Pakistan among top 10 'failed states'

[India rated better than China]

Chidanand Rajghatta [Times of India]

[ Wednesday, May 03, 2006 03:15:38 am TIMES NEWS NETWORK ]


WASHINGTON: Nuclear-armed Pakistan has been ranked among the top 10
'failed states' in the world, ahead of Afghanistan and a host of
crisis-ridden African countries, in a new world survey released Tuesday.

Foreign Policy magazine's second annual index of failed states paints a
grim picture of India's neighbourhood. Four other South Asian countries,
Myanmar, Bangladesh, Nepal and Sri Lanka, are ranked 18th, 19th, 20th and
25th respectively.

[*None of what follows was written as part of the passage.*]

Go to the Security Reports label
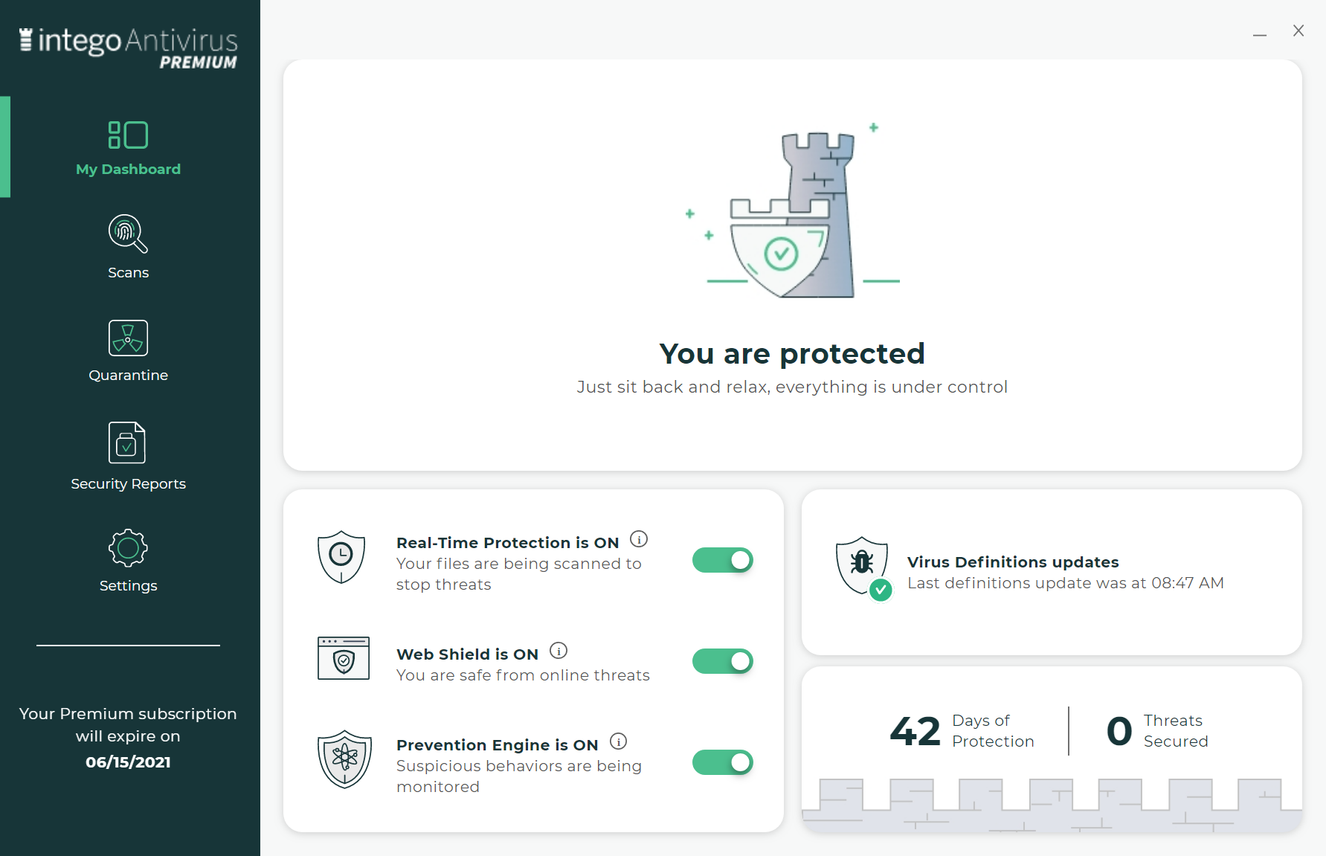1326x856 pixels. [x=128, y=484]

All of them are featured in the critical red zone of
states most vulnerable to failure.

According to the index, a failing state is one in which the government
does not have effective control of its territory, is not perceived as
legitimate by a significant portion of its population, and does not
provide domestic security or basic public services to its citizens.

The survey uses 12 indicators to measure failure, including
criminalisation or delegitimisation of the state, security apparatus as
"state within a state," rise of factionalised elites, intervention of
other states or external actors, legacy of vengeance-seeking group
grievance, chronic and sustained human flight, and uneven economic
development.

Pakistan scores heavily in all categories to chalk up a scary total of
103.1 out of 120, while other failing South Asian states are all score in
the mid-90s.

By contrast, 93th ranked India is rated the most stable country in the
neighbourhood with a score of 70.4, well ahead of even China, which is
ranked 57th with 82.5. The study debunks the notion that China's massive
economic growth is making the country more stable.

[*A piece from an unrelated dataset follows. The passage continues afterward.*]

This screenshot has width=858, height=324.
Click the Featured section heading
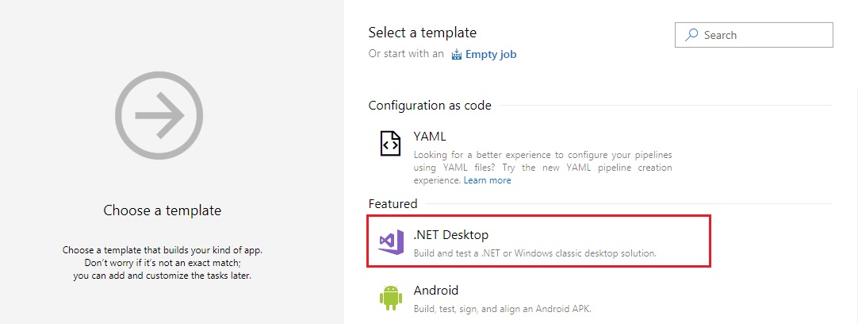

China lost ground from last year when it was ranked 75th, just ahead of
India at 76, mainly on account of increasing inequity and corruption.

Greater social mobility and increased decentralisation appears to have
served India better and pulled it ahead of China in the stability
sweepstakes.

But the most startling slide, and a worrisome development for India, is
nuclear-armed Pakistan's precipitous slide from 34th place last year to
9th place this year.

Remarkably, Liberia, Burundi and Ethiopia are rated more stable than
nuclear Pakistan. Only Sudan, which tops the list, and a handful of
African countries such as Somalia and Congo, are ahead of Pakistan in the
failure stakes. Iraq is ranked 4th and Afghanistan 10th.

The survey said Pakistan's inability to police its tribal areas, where
there is now an ongoing civil war, it's simmering ethnic tensions, and the
devastating earthquake last year, has led to its sharp decline.

Western European nations, along with Japan, Australia and New Zealand, are
ranked among the most stable nations in the index.